Charles suivit sans hésiter le colonel. Il traversa, accompagné de Juxon, une longue galerie bordée de soldats : ceux-ci étaient bien changés ; leur contenance annonçait la part qu'ils prenaient enfin à une si haute infortune. Le roi sortit par l'extrémité de la galerie, et se trouva soudain sur l'échafaud : dix heures et demie sonnaient.

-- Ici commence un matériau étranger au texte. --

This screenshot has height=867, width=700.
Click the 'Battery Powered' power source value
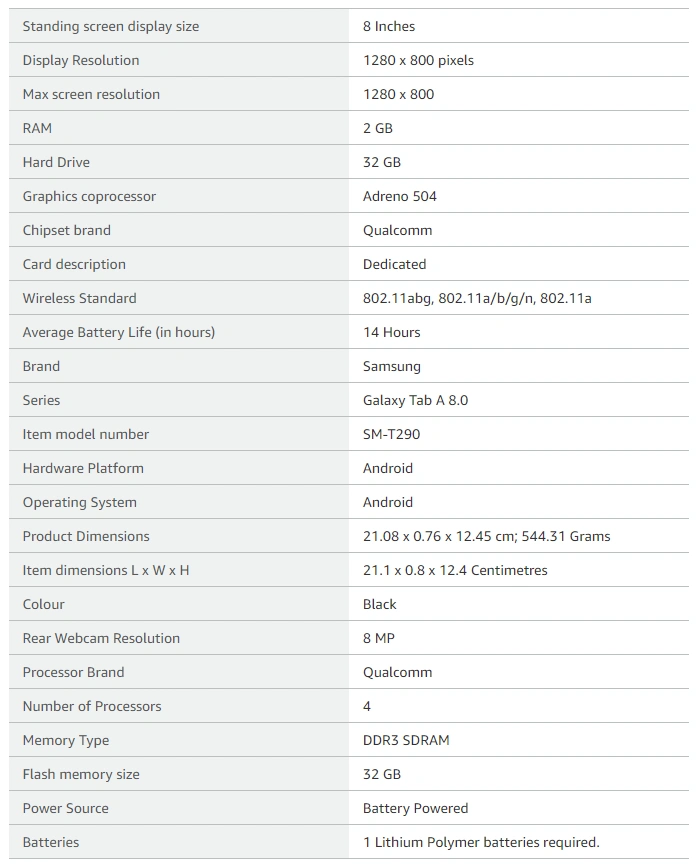point(415,808)
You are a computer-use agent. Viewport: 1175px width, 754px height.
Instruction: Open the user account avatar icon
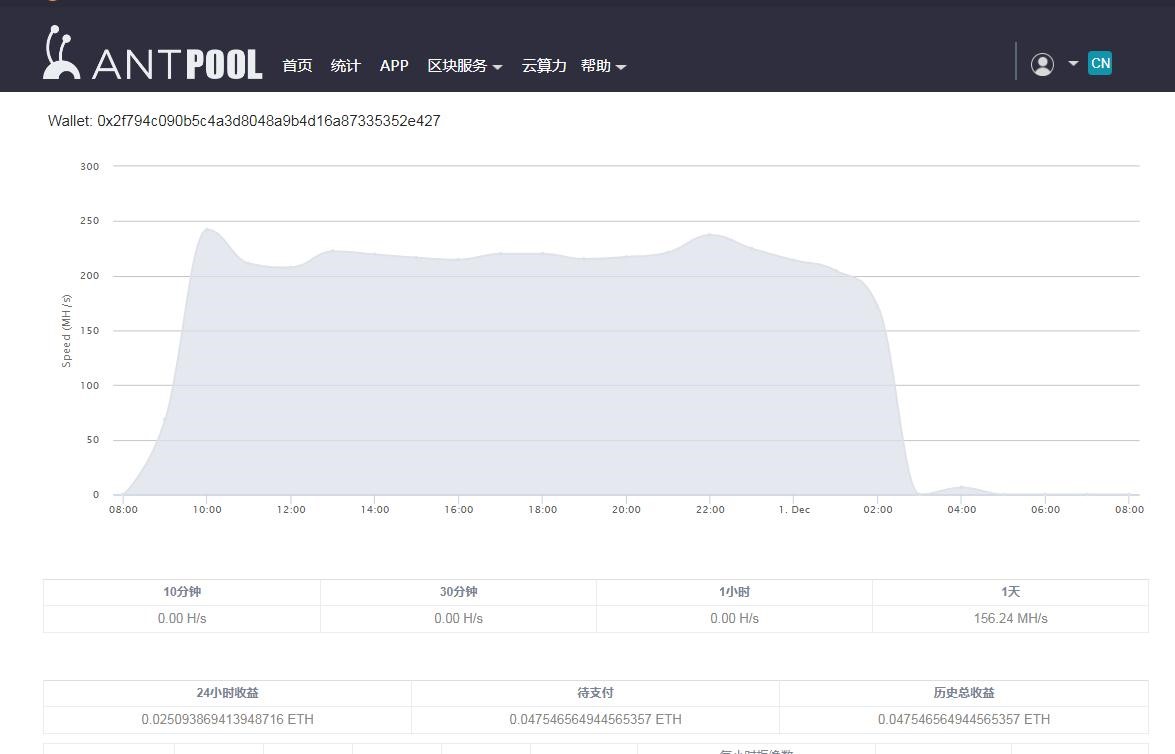[1042, 65]
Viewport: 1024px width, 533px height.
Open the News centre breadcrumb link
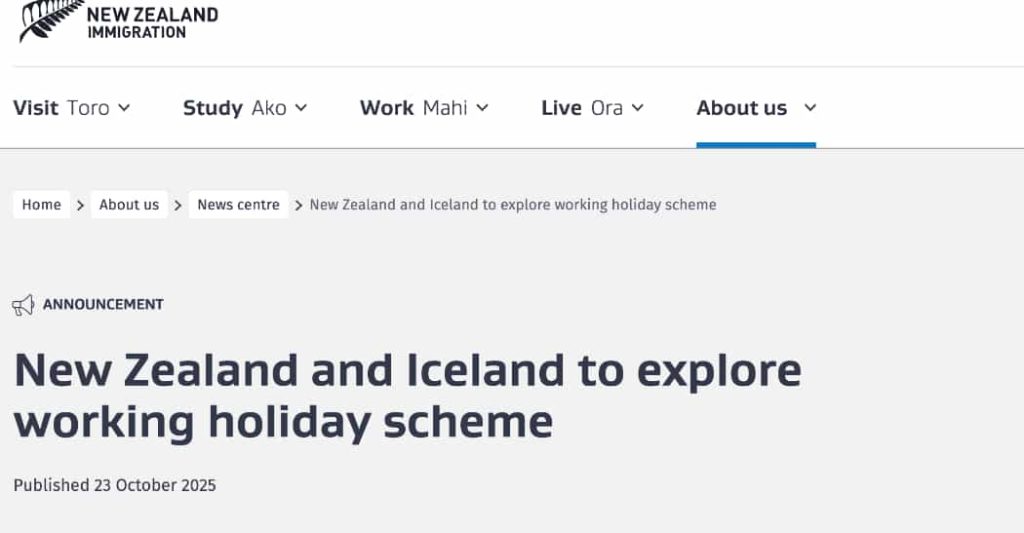pos(238,205)
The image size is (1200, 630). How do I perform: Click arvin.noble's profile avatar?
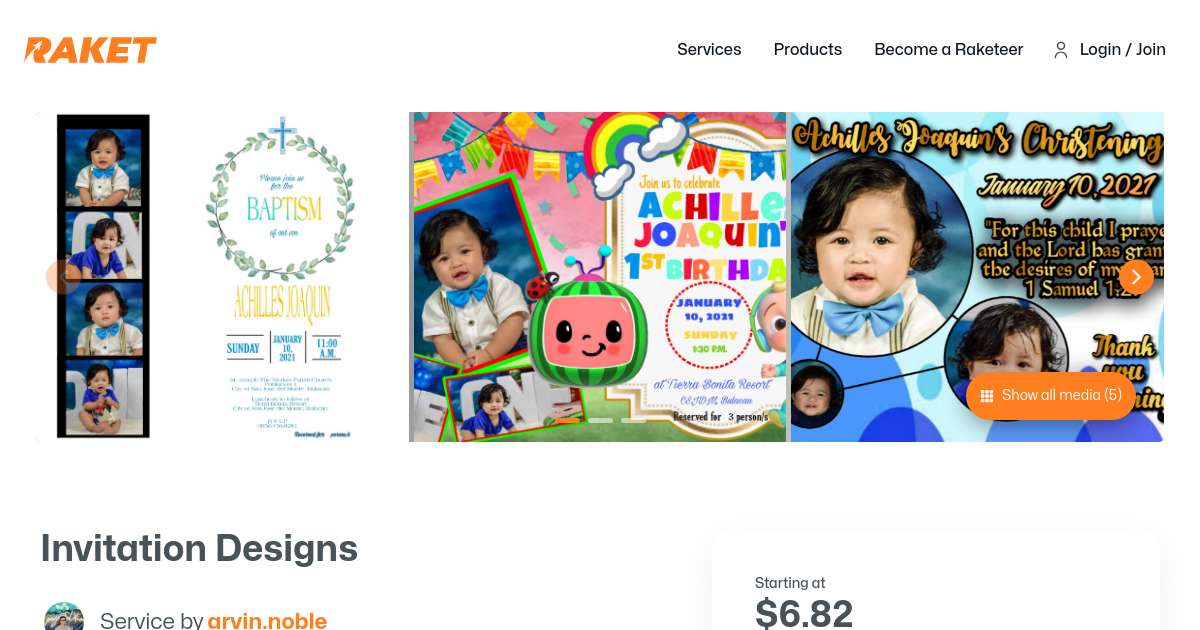[64, 618]
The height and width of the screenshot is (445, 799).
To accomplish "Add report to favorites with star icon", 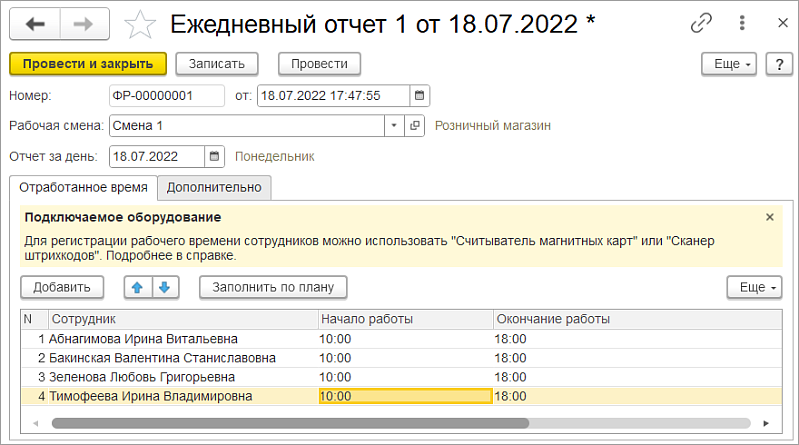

L'échafaud était tapissé de noir. Deux bourreaux masqués, mystérieux fantômes qui augmentaient la terreur de la catastrophe, se tenaient debout auprès du billot sur lequel on voyait briller la hache : tous les deux étaient uniformément vêtus d'un habit de boucher, espèce de sarrau étroit de laine blanche ; l'un, à cheveux et à barbe noirs, portait un chapeau retroussé ; l'autre avait une longue barbe grise ; sa tête était couverte d'une perruque également grise, dont les poils épars pendaient sur son masque. Quatre anneaux de fer étaient scellés dans l'échafaud ; on y devait passer des cordes pour forcer le roi à poser la tête sur le billot, en cas qu'il eût fait résistance [1], comme les anciens sacrificateurs attachaient le taureau à l'autel. Des régiments de cavalerie et d'infanterie, en casaques rouges, environnaient l'échafaud ; un peuple innombrable, placé hors de la portée de la voix de son souverain, se pressait en silence au delà des troupes.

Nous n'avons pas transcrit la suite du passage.